[IMAGE: GETTY IMAGES]
For a quarter of a century, the relational database (RDBMS) has been the dominant model for database management. But, today, non-relational, “cloud,” or “NoSQL” databases are gaining mindshare as an alternative model for database management. In this article, we will look at the key aspects of these non-relational NoSQL databases.
For years, database administrators have relied on scale up buying bigger servers as database load increases rather than scale out distributing the database across multiple hosts as load increases. However, as transaction rates and availability requirements increase, and as databases move into the cloud or onto virtualized environments, the economic advantages of scaling out on commodity hardware become irresistible. RDBMS might not scale out easily on commodity clusters, but the new breed of NoSQL databases are designed to expand transparently to take advantage of new nodes, and they are usually designed with low-cost commodity hardware in mind.

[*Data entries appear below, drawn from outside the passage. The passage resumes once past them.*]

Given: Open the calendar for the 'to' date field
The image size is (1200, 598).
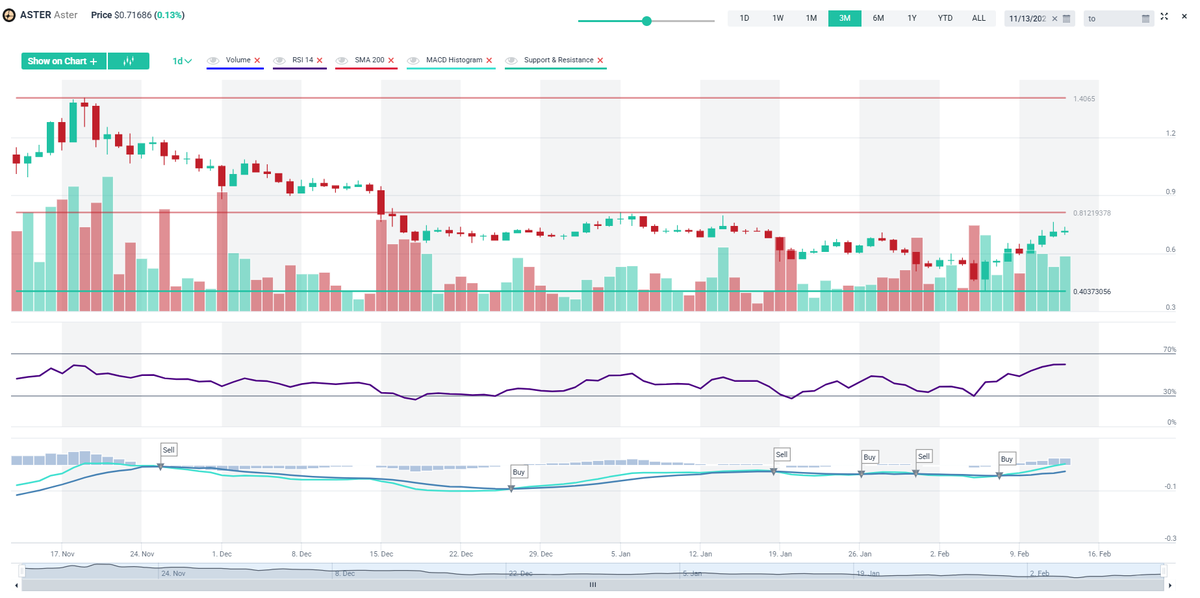Looking at the screenshot, I should coord(1146,18).
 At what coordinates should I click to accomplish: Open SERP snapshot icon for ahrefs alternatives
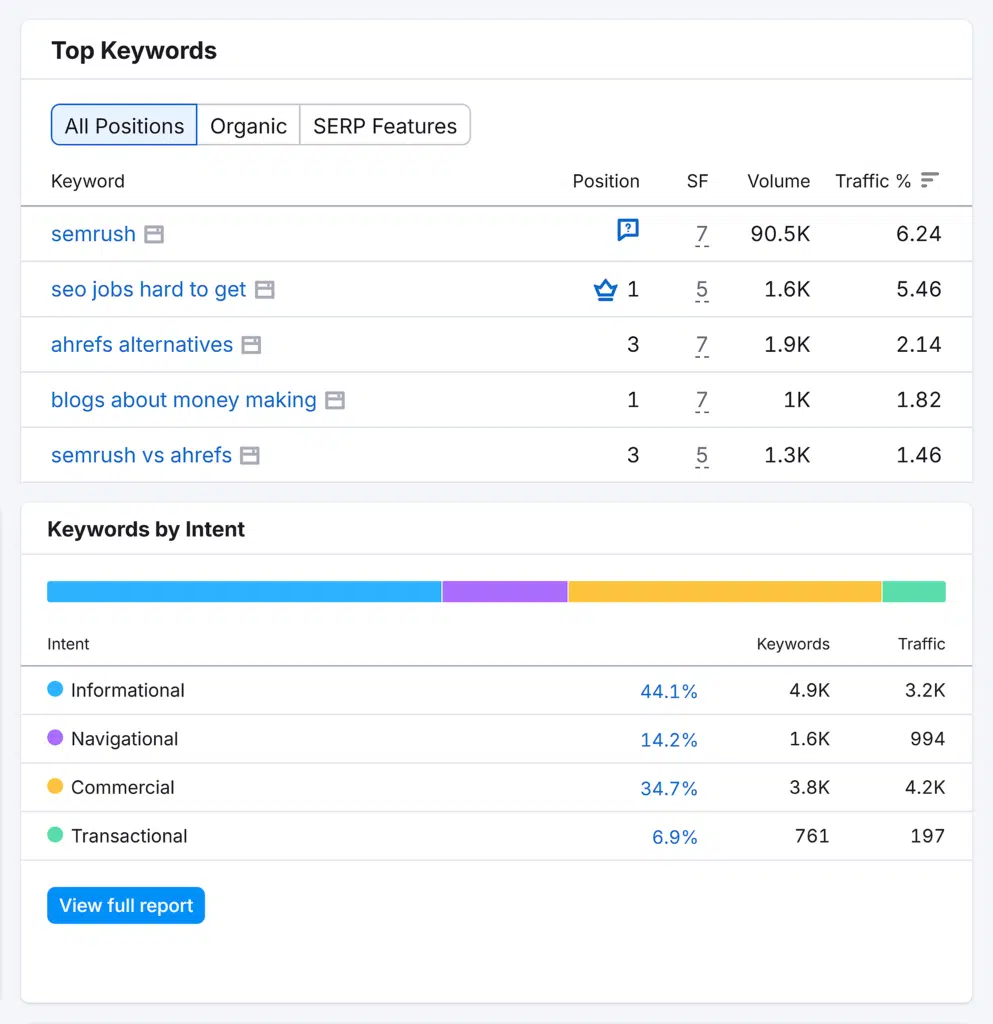(x=251, y=345)
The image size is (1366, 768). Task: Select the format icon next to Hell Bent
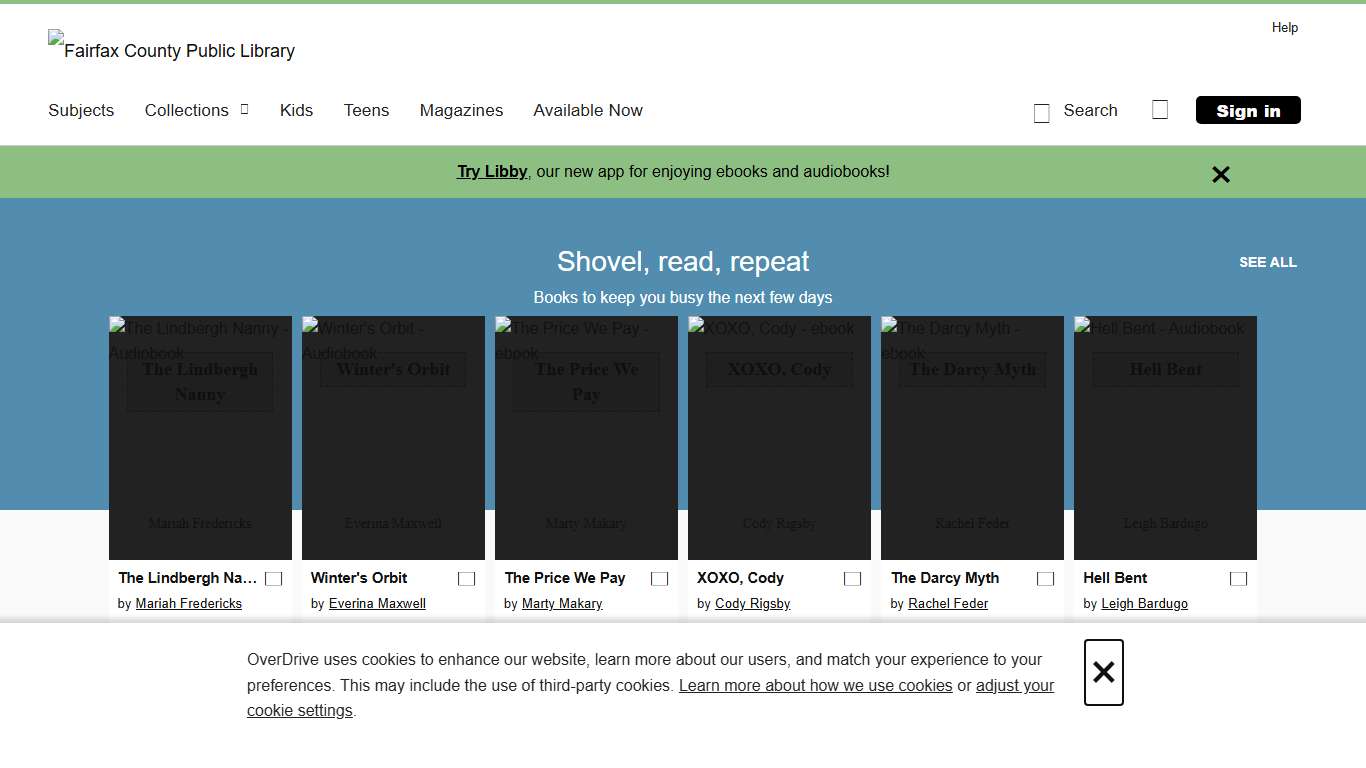[x=1238, y=578]
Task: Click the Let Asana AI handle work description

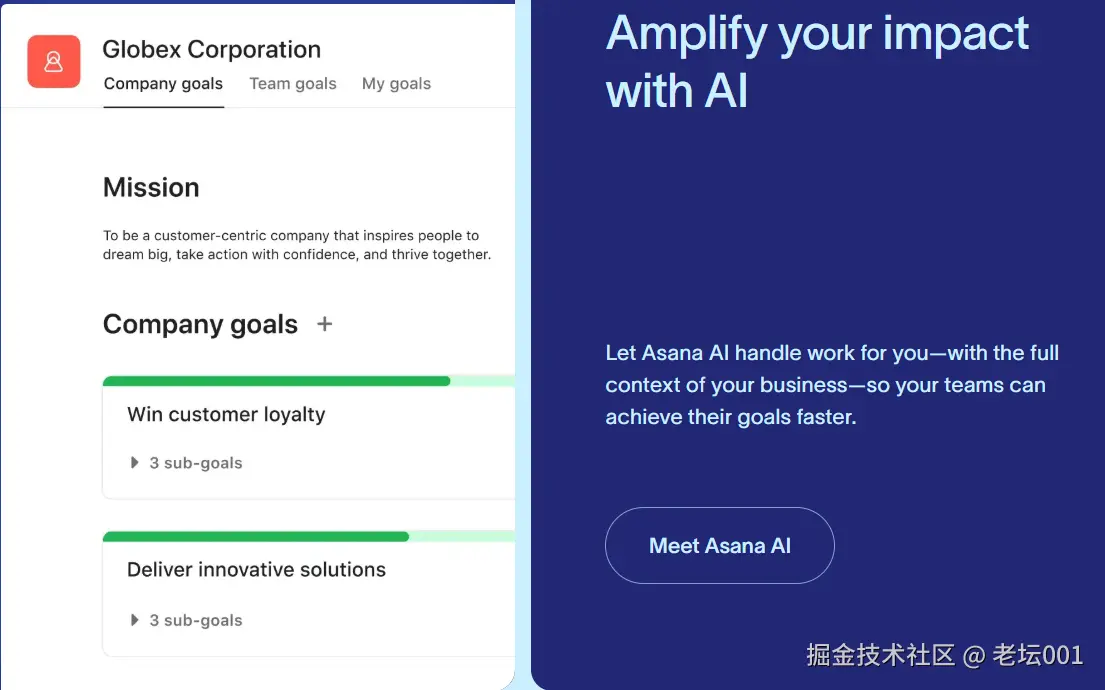Action: click(x=830, y=385)
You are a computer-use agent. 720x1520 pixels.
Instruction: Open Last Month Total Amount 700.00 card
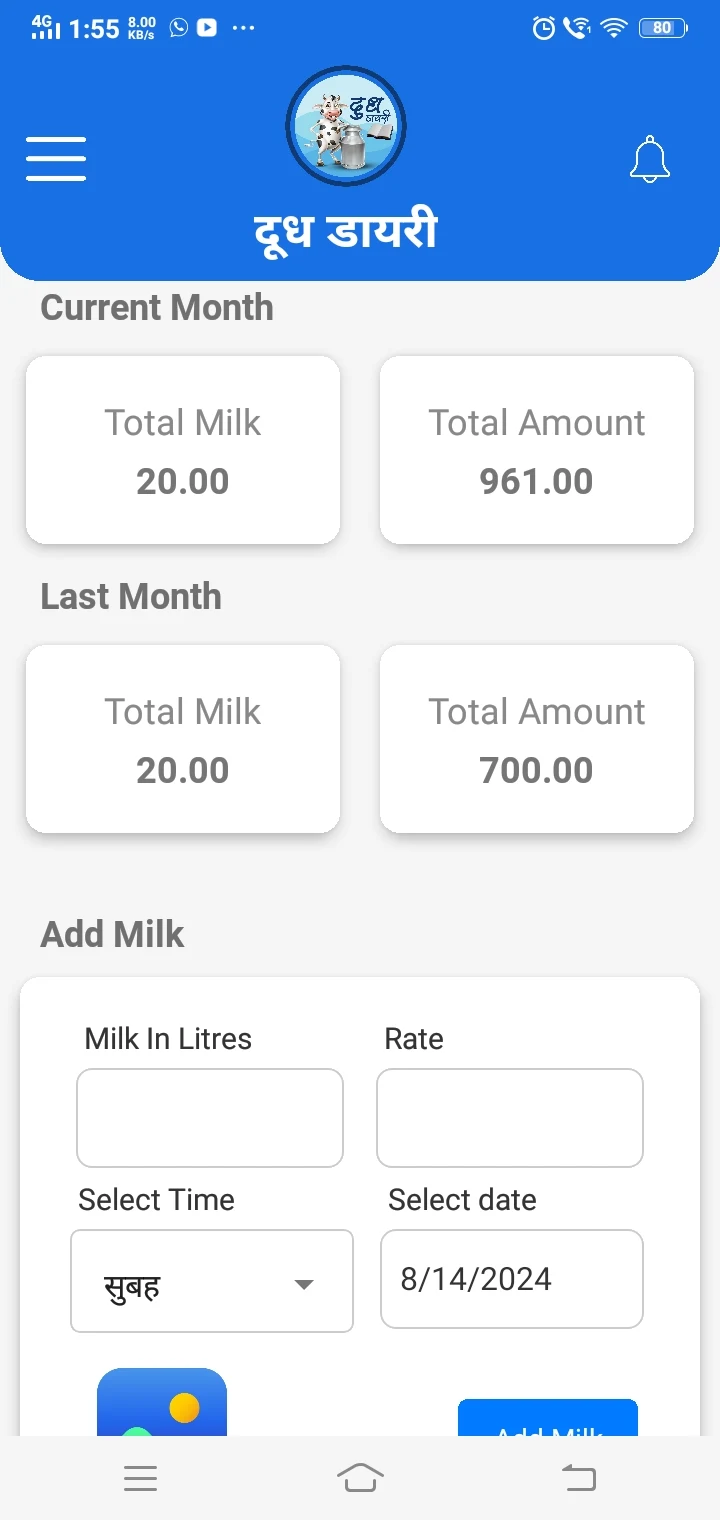pyautogui.click(x=537, y=739)
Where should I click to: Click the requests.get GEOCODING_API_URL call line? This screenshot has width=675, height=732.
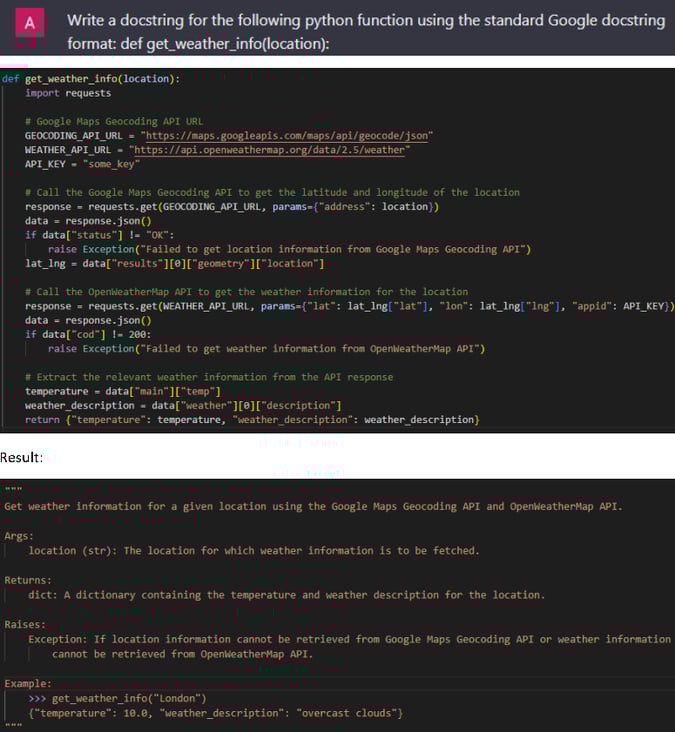232,207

Just as transaction rates have grown out of recognition over the last decade, the volumes of data that are being stored also have increased massively. O’Reilly has cleverly called this the “industrial revolution of data.” RDBMS capacity has been growing to match these increases, but as with transaction rates, the constraints of data volumes that can be practically managed by a single RDBMS are becoming intolerable for some enterprises. Today, the volumes of Big Data that can be handled by NoSQL systems, such as Hadoop, outstrip what can be handled by the biggest RDBMS.
Despite the many manageability improvements claimed by RDBMS vendors over the years, high-end RDBMS systems can be maintained only with the assistance of expensive, highly trained DBAs. DBAs are intimately involved in the design, installation, and ongoing tuning of high-end RDBMS systems.
NoSQL databases are generally designed from the ground up to require less management: automatic repair, data distribution, and simpler data models lead to lower administration and tuning requirements in theory. In practice, it’s likely that rumors of the DBA’s death have been slightly exaggerated. Someone will always be accountable for the performance and availability of any mission-critical data store.
NoSQL databases typically use clusters of cheap commodity servers to manage the exploding data and transaction volumes, while RDBMS tends to rely on expensive proprietary servers and storage systems. The result is that the cost per gigabyte or transaction/second for NoSQL can be many times less than the cost for RDBMS, allowing you to store and process more data at a much lower price point.
Flexible Data Models
Change management is a big headache for large production RDBMS. Even minor changes to the data model of an RDBMS have to be carefully managed and may necessitate downtime or reduced service levels. NoSQL databases have far more relaxed or even nonexistent data model restrictions. NoSQL Key Value stores and document databases allow the application to store virtually any structure it wants in a data element. Even the more rigidly defined BigTable-based NoSQL databases (Cassandra, HBase) typically allow new columns to be created without too much fuss.
The result is that application changes and database schema changes do not have to be managed as one complicated change unit. In theory, this will allow applications to iterate faster, though, clearly, there can be undesirable side effects if the application fails to manage data integrity.